Como se tudo isso fosse pouco, Barruti lembra que 80% dos antibióticos produzidos no mundo acabam em fazendas de produção de proteína animal, como parte de uma proteção química que a indústria criou para fazer com que esses animais confinados em condições absurdas sobrevivam. Nesse pacote, há de antivirais a clonazepam (substância comercializada, entre humanos, com o nome de Rivrotril), além dos antibióticos. Essa situação pode gerar outra grande ameaça a nossa saúde, a perda de eficácia dos antibióticos, que já vem causando milhares de mortes por ano.

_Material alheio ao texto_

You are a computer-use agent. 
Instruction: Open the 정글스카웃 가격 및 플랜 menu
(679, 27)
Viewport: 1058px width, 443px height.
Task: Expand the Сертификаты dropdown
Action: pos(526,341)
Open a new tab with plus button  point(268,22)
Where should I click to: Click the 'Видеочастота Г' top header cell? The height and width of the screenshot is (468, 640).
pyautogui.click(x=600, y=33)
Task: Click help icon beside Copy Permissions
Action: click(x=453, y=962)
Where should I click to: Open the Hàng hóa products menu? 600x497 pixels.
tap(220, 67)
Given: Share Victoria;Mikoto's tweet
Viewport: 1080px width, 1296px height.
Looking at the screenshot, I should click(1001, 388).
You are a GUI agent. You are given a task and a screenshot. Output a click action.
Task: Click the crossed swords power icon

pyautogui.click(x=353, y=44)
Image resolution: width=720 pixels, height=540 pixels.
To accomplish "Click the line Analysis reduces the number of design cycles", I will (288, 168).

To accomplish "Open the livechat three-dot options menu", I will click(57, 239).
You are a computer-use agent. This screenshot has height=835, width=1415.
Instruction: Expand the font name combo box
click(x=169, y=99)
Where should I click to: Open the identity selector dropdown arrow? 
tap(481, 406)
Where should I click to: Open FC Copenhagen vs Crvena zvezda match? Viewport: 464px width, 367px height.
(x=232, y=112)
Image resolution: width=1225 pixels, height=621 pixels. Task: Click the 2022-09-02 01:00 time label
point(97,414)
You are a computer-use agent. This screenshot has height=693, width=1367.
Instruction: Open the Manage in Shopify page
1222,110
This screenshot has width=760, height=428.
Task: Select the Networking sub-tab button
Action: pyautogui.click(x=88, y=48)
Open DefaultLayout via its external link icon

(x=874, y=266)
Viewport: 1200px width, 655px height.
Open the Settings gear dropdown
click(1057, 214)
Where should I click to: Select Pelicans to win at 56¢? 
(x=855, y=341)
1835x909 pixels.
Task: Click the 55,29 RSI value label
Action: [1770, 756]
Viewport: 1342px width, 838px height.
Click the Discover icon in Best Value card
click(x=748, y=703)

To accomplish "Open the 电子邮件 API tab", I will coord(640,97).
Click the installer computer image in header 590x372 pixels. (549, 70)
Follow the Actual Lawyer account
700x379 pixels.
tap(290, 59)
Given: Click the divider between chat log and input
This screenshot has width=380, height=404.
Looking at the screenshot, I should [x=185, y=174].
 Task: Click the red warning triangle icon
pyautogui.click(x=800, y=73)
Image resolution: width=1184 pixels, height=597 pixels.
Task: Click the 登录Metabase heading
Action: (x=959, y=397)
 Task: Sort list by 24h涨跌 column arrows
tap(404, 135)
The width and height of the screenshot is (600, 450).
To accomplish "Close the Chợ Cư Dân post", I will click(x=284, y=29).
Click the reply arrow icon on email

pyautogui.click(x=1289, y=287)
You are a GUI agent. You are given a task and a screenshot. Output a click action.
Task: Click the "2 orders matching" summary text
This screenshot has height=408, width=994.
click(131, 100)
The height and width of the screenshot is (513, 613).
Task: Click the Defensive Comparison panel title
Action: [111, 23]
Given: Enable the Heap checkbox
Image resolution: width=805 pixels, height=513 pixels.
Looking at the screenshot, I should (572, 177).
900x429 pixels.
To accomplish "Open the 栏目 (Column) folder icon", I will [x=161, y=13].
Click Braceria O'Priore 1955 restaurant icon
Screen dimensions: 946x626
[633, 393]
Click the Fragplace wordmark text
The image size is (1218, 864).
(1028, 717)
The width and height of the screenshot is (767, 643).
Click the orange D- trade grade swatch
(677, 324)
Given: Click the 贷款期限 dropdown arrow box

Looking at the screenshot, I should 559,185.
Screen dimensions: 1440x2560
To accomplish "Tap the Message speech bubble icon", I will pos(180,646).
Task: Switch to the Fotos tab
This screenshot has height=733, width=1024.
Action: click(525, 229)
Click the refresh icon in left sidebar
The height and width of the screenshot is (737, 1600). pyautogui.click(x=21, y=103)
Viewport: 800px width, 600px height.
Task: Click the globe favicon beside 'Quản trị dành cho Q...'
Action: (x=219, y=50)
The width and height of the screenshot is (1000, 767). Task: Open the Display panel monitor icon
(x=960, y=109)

Não há justificativas ligadas à saúde para os níveis de consumo de carne que encontramos entre as populações mais ricas do planeta. Por exemplo, dados do Global Burden of Disease, grupo que estudou os riscos das dietas em 195 países entre 1990 e 2017, mostram que 18% da humanidade consome mais carne vermelha do que deveria e mais de 90% consome mais carne multiprocessada do que seria bom para manter sua saúde. Ou seja, a indústria de proteína animal não existe para alimentar adequadamente a humanidade: uns comem excessivamente e o sistema é tão predatório que outros nada comem. Não seria o caso, tampouco, de apostar nesse tipo de produção com uma melhor distribuição, ainda que haja cerca de 900 milhões de pessoas enfrentando a fome ou a subnutrição hoje, pois o modelo carrega dentro de si a destruição tanto da natureza como da própria humanidade.
Cabe lembrar, ainda, que um relatório especial do IPCC (Painel Intergovernamental de Mudanças Climáticas), de agosto de 2019, encoraja as pessoas dos países ricos a comer menos carne e incentiva uma dieta mais baseada em plantas. Tais atitudes, segundo o relatório, ajudariam na mitigação e da adaptação às mudanças climáticas.
Se esse modelo não existe para garantir a segurança alimentar, nem a saúde da humanidade, por que ele está aí? O que alimenta essa forma de produzir? O agronegócio é rentável pois o risco de pandemias globais, a destruição ambiental, os colapsos dos sistemas de saúde e a perda de vidas animais e humanas não são contabilizados. Por que sustentamos esse modelo produtivo? O que está por trás do consumo de proteína animal?
O consumo de carne está ligado ao status social. É um alimento simbólico, um animal abatido, na infância da humanidade, conferia prestígio ao caçador. Animais eram, e ainda são, sacrificados em rituais. A história é longa, mas é difícil imaginar como consumir carne produzida nas condições da indústria de proteína animal atual preserve algum status, algum valor simbólico ou ritualístico. Assim, para existir um futuro pós pandêmico que dure, teremos que abandonar essa forma de produção. Teremos que voltar a nos inspirar na diversidade da natureza, apostar nos sistemas tradicionais agrícolas, na agroecologia, exigir outro tipo de produção e recusar os produtos marcados com a semente da morte.